As for exactly how I would suggest to model your data, first here's a
stab at a single element, nillable variation which is pretty clean.
I'm assuming these live within a sequence having separators.
<element name='dt' type="xs:dateTime" nillable='true'
dfdl:nilValue='-'
dfdl:nilValueDelimiterPolicy="none"
dfdl:calendarPattern="YYYYMMdd'T'HHmmss"
dfdl:terminator="Z" />
(This assumes your default format for the schema is dfdl:lengthKind
'delimited', dfdl:calendarPatternKind='explicit',
dfdl:nilKind='literalValue' which would be typical for a format like
this.)
I made the "Z" a terminator since it seems like your dates are always
going to have Z for Zulu (aka UTC) time zone.
If you want your 8 separate elements, then I would model the
"no-value" hyphen as below, where no value is represented in the
infoset by the absence of any date-time element(s).
<choice>
<sequence dfdl:terminator="-"/><!-- no elements at all in this
choice branch -->
<sequence>
<!--
Here you can put your sequence of 8 elements.

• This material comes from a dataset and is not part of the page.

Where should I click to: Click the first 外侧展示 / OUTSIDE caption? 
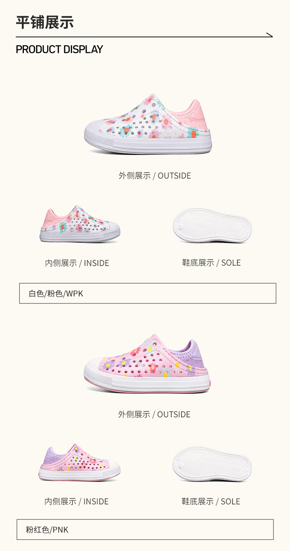pos(155,176)
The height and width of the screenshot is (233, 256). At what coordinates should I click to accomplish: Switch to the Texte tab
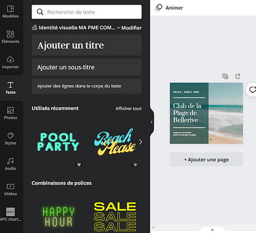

My preferred style would still be to use a single element.
-->
<element name="dt" type="xs:dateTime"
dfdl:lengthKind="explicit" dfdl:length='15'
dfdl:lengthUnits='characters'
dfdl:calendarPatternKind='explicit'
dfdl:calendarPattern="YYYYMMdd'T'HHmmss" dfdl:calendarTimeZone='UTC'
dfdl:terminator="Z"/>
</sequence>
</choice>
On Tue, Nov 8, 2022 at 2:22 PM Roger L Costello <[email protected]> wrote:
>
> Hi Folks,
>
> Here is a sample input value:
>
> ../20090214T132530Z/..
>
> It is a single value, consisting of 8 parts (i.e., a composite field):
>
> 2009 is a 4-digit year named DateTimeIso
> 02 is a 2-digit month named MonthNumeric
> 14 is a 2-digit day named Day
> T is the separator between the date and the time, named TimeSeparator
> 13 is a 2-digit hour named HourTime
> 25 is a 2-digit minute named MinuteTime
> 30 is a 2-digit second named SecondTime
> Z is the time zone, named TimeZoneZulu
>
> Here is another value for this field:
>
> ../-/..
>
> If no data is available, then the field is populated with a hyphen.
>
> Is this field fixed or variable length?